Can you reproduce the following material line for line, without changing anything?

───── Listed records ─────

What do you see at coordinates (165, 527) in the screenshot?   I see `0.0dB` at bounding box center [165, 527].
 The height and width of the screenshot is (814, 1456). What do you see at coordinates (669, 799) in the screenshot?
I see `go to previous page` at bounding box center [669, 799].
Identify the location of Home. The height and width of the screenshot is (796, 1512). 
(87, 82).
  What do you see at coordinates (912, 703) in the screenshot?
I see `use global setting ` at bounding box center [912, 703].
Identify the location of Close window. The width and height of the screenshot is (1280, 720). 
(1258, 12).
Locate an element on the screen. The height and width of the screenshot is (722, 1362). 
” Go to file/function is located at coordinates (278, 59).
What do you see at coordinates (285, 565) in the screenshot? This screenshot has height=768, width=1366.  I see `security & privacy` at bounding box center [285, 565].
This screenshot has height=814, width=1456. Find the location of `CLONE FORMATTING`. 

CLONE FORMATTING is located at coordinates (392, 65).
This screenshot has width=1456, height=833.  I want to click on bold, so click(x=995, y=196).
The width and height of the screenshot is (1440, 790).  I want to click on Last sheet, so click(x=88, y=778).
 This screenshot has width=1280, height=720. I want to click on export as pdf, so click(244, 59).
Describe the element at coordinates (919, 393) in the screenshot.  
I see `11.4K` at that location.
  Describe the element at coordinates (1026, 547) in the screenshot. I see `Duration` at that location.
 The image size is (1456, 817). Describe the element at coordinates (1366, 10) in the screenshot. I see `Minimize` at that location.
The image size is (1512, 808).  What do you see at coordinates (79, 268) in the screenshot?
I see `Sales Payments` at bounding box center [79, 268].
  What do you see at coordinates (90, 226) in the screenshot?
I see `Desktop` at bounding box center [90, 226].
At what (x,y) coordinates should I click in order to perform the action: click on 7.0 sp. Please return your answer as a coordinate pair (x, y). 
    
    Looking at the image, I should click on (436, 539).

─────

:: Solution to this task ::
What do you see at coordinates (165, 527) in the screenshot?   I see `0.0dB` at bounding box center [165, 527].
 The height and width of the screenshot is (814, 1456). What do you see at coordinates (669, 799) in the screenshot?
I see `go to previous page` at bounding box center [669, 799].
Identify the location of Home. The height and width of the screenshot is (796, 1512). 
(87, 82).
  What do you see at coordinates (912, 703) in the screenshot?
I see `use global setting ` at bounding box center [912, 703].
Identify the location of Close window. The width and height of the screenshot is (1280, 720). 
(1258, 12).
Locate an element on the screen. The height and width of the screenshot is (722, 1362). 
” Go to file/function is located at coordinates (278, 59).
What do you see at coordinates (285, 565) in the screenshot? This screenshot has height=768, width=1366.  I see `security & privacy` at bounding box center [285, 565].
This screenshot has height=814, width=1456. Find the location of `CLONE FORMATTING`. 

CLONE FORMATTING is located at coordinates (392, 65).
This screenshot has width=1456, height=833.  I want to click on bold, so click(x=995, y=196).
The width and height of the screenshot is (1440, 790).  I want to click on Last sheet, so click(x=88, y=778).
 This screenshot has width=1280, height=720. I want to click on export as pdf, so click(244, 59).
Describe the element at coordinates (919, 393) in the screenshot.  
I see `11.4K` at that location.
  Describe the element at coordinates (1026, 547) in the screenshot. I see `Duration` at that location.
 The image size is (1456, 817). Describe the element at coordinates (1366, 10) in the screenshot. I see `Minimize` at that location.
The image size is (1512, 808).  What do you see at coordinates (79, 268) in the screenshot?
I see `Sales Payments` at bounding box center [79, 268].
  What do you see at coordinates (90, 226) in the screenshot?
I see `Desktop` at bounding box center [90, 226].
At what (x,y) coordinates should I click in order to perform the action: click on 7.0 sp. Please return your answer as a coordinate pair (x, y). 
    
    Looking at the image, I should click on (436, 539).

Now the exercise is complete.